David Harvey’in önsözünü yazdığı bu çalışma, Yunanistan, Türkiye, Arjantin ve ABD gibi farklı lokasyonlarda, kitlesel protesto hareketleri nihayetinde demokrasinin ne anlama gelmesi gerektiği sorusunu gündeme getiriyor. Occupy da dâhil olmak üzere bu yatay hareketler, devrimci sosyal değişimin temeli olarak katılımcı demokrasiyi uygulama rolünü üstlenmekte ve bunu talep etmekte.
Uluslararası düzeyde iki aktivist-aydın tarafından kaleme alınan ve İspanya, Venezüella, Arjantin, ABD, Türkiye ve diğer noktalardaki hareket katılımcıları ile yapılan geniş çaplı röportajlara dayanan bu kitap, meclislerin, doğrudan demokrasi forumlarının ve yeni hareketler ile savunulan örgütsel biçimlerin geniş bir portresi olmasının yanı sıra, Atina’dan Zuccoti Park’a kadar geçen tarihsel süreçte doğrudan ve katılımcı demokrasinin analitik yapısını inceliyor. Ayrıca bu yeni hareketler, liberal demokrasinin günümüzde veya daha öncesinde demokratik olmadığının da altını çiziyor.
Günümüzde hala Küresel çapta büyüyen bir ret (kabul etmeme) hareketinden ve bu reddedişte de bir yaradılış hareketinden söz etmek mümkün. Azzelini ve Sitrin bunu, “Milyonlar ‘Hayır!’ diye bağırarak kabul etmediklerini gösteriyor.” şeklinde ifade ediyor.
Azzellini ve Sitrin, ABD, Yunanistan, Türkiye, İspanya, Mısır ve Arjantin’deki modern hareketlerin ortak yönlerini keşfederken, tarihte yaşanan çeşitli deneyimlerin hepsini tek bir formülasyon üzerinden ifade etmiyor. Bunun yerine, hareketlerin hepsinin çağımızın küresel direniş DNA’sını oluşturan unsurlar biçiminde ifade ediyor.
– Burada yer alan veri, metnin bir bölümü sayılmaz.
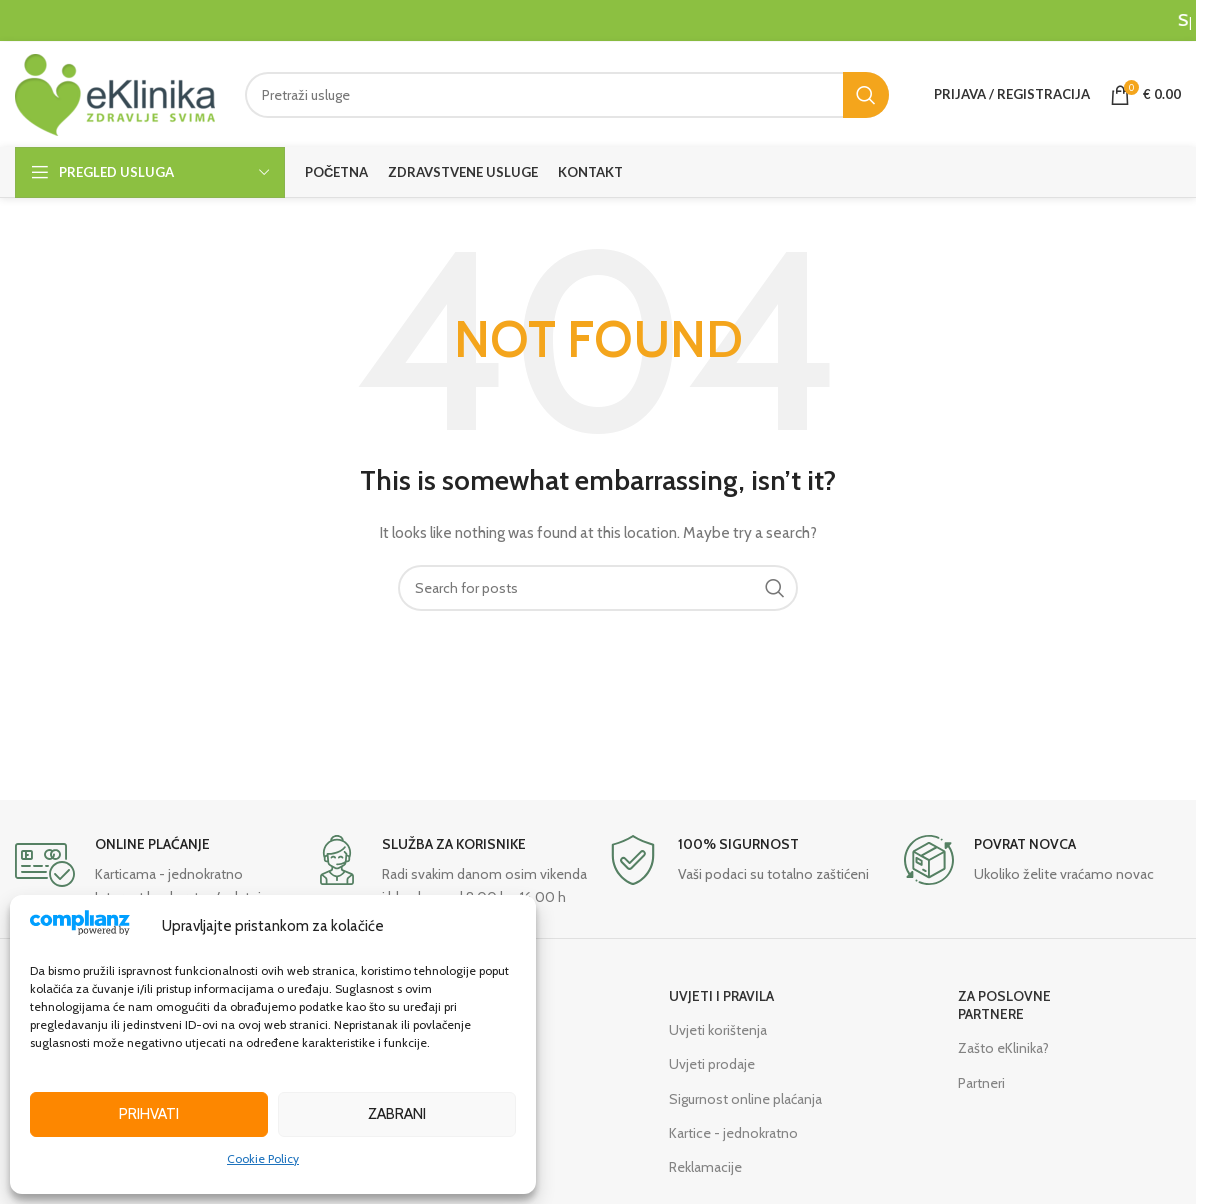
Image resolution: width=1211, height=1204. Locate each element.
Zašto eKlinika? (1003, 1048)
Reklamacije (705, 1167)
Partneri (981, 1083)
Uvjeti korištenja (718, 1030)
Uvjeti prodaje (712, 1064)
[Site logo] (115, 93)
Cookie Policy (263, 1158)
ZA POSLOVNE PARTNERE (1004, 1005)
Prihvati (149, 1114)
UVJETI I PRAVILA (721, 996)
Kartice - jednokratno (733, 1133)
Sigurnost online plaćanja (745, 1099)
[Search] (567, 95)
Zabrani (397, 1114)
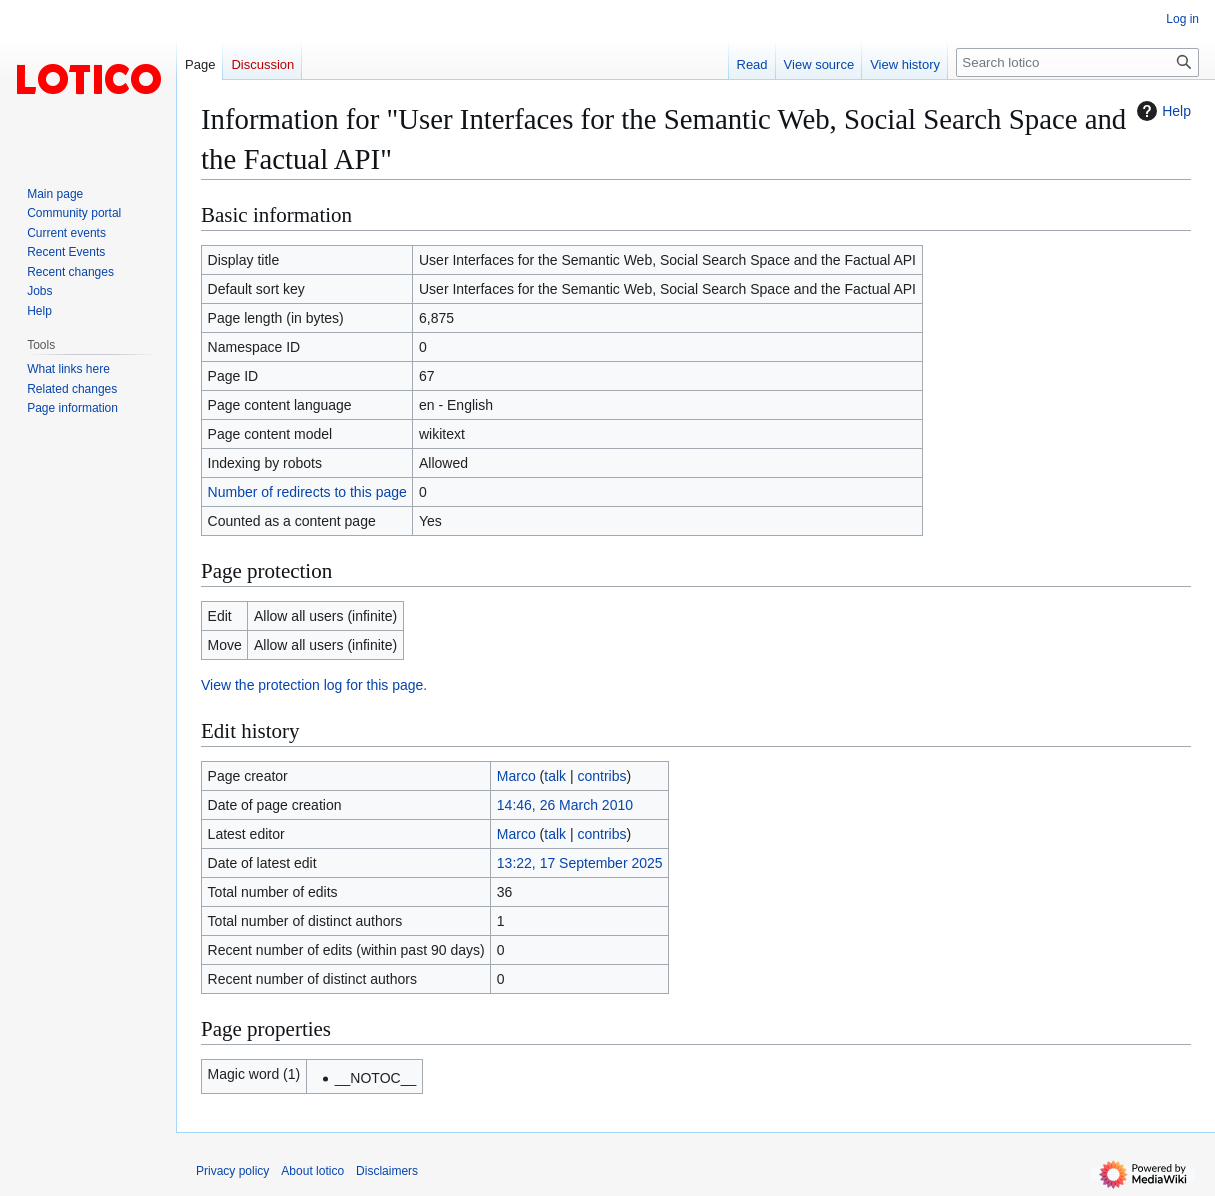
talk (555, 776)
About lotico (312, 1171)
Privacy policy (232, 1171)
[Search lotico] (1077, 62)
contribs (602, 776)
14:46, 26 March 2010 (565, 805)
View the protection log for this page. (314, 685)
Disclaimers (387, 1171)
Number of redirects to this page (307, 492)
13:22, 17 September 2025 (580, 863)
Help (1161, 111)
Bölge, meclis, uyuşmazlık, popüler güç, yataycılık ve özyönetim, anahtar kelimeleriyle hareketleri anlatıyorlar.
Konseptlerin veya kavramların birçoğu 1990’lardan bu yana özellikle Latin Amerika’da yükselmeye başladı. Kitap, karşımıza kitlesel siyaset üzerinde, geleneksel anlamlar ve sonuçları -solcu ve sağcı bilginlerin noksanlıkları- reddederek gayet anlaşılır ve kullanışlı bir kaynak olarak çıkıyor.
Kitabın isminden de anlaşılacağı üzere, isyan hareketleri hakkında konuşmak, yazarlar ve aktivistler için hassas bir konudur; yani bir kitap veya eleştirel bir yazı da aynı ölçüde bizi temsil edemez. Başka bir deyişle, yazarlar bu hareketlerin küresel niteliğine dair kapsamlı fikirler sunarken, hareketlerin temel değerlerine nasıl saygılı olabilir ki? Kitap, hareket katılımcıları ile yapılan röportajları barındırıyor. Bu anlamda denilebilir ki kitap, kolektif bir eser ve okuyucu için daha heyecan verici bir şekil almıştır.
Ayrıca son bölümde Azzellini, Rojava izlenimlerine yer vermiş ve diğer ülkelerdeki kütlesel hareketlerin mücadele biçimleri ile olan benzerliğine dikkat çekmiştir.